━━ Data to use ━━

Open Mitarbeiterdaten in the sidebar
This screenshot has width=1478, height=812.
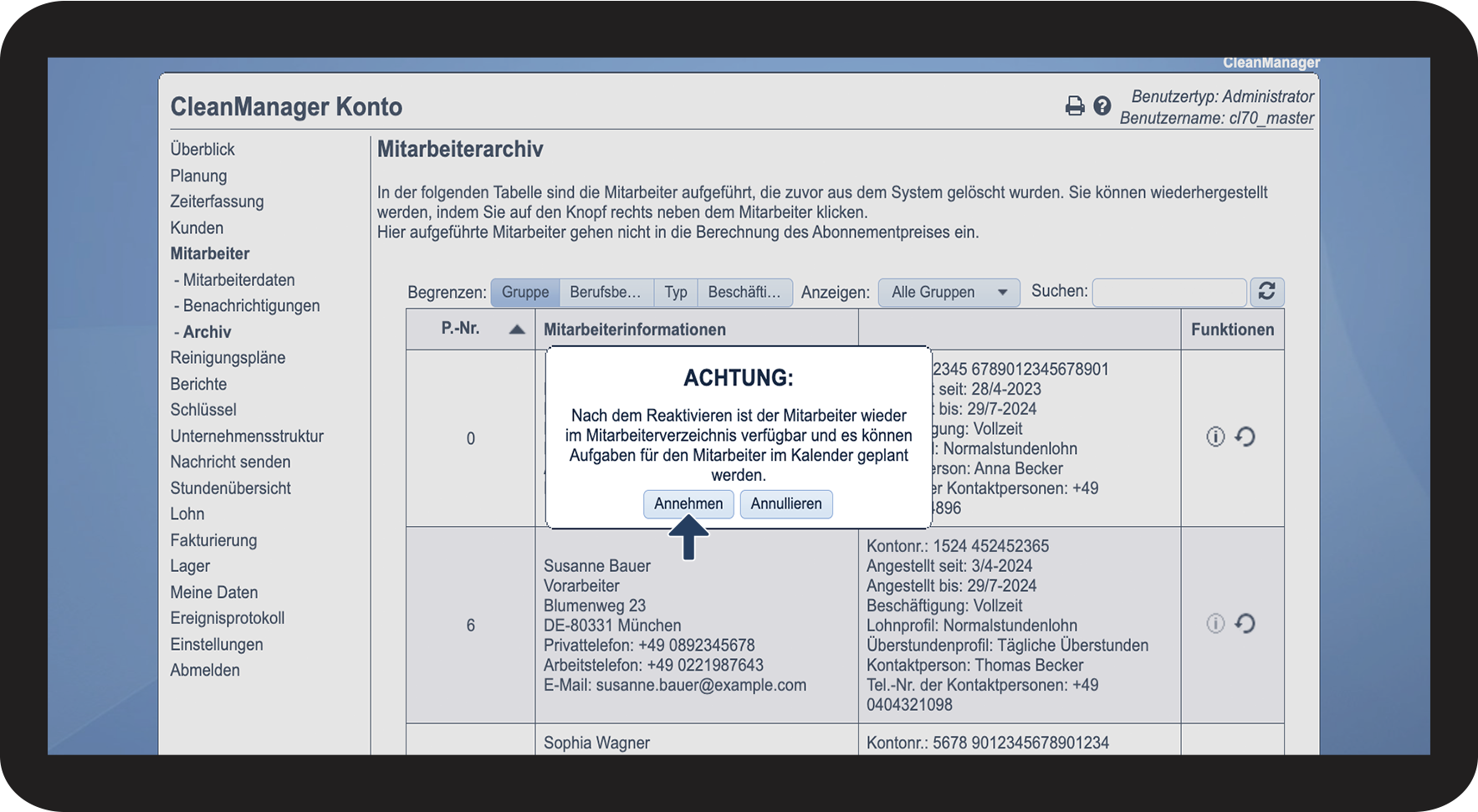point(238,280)
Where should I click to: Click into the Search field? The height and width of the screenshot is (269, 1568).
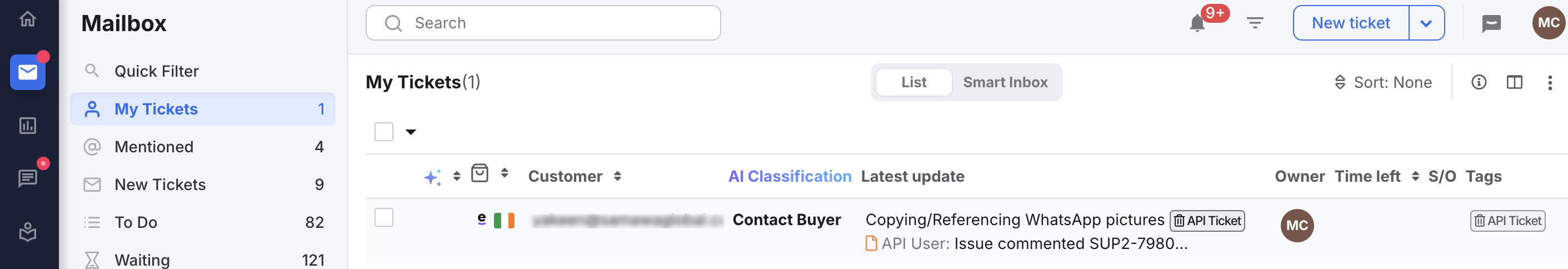(543, 23)
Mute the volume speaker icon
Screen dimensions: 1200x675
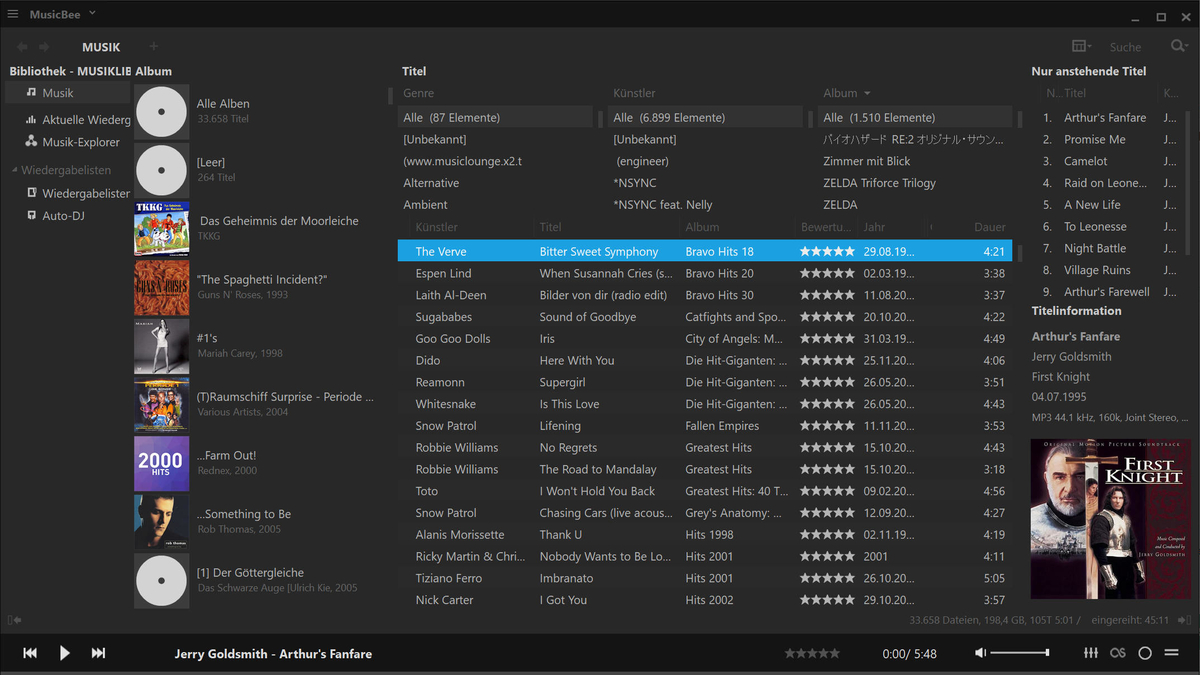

━━━

> Written exercise
Please copy out every line of text in the records above word for word, leaving out the pictures.

> Solved exercise
Open Mitarbeiterdaten in the sidebar
This screenshot has width=1478, height=812.
point(238,280)
Where should I click to: Click into the Search field? The height and width of the screenshot is (269, 1568).
(543, 23)
Mute the volume speaker icon
Screen dimensions: 1200x675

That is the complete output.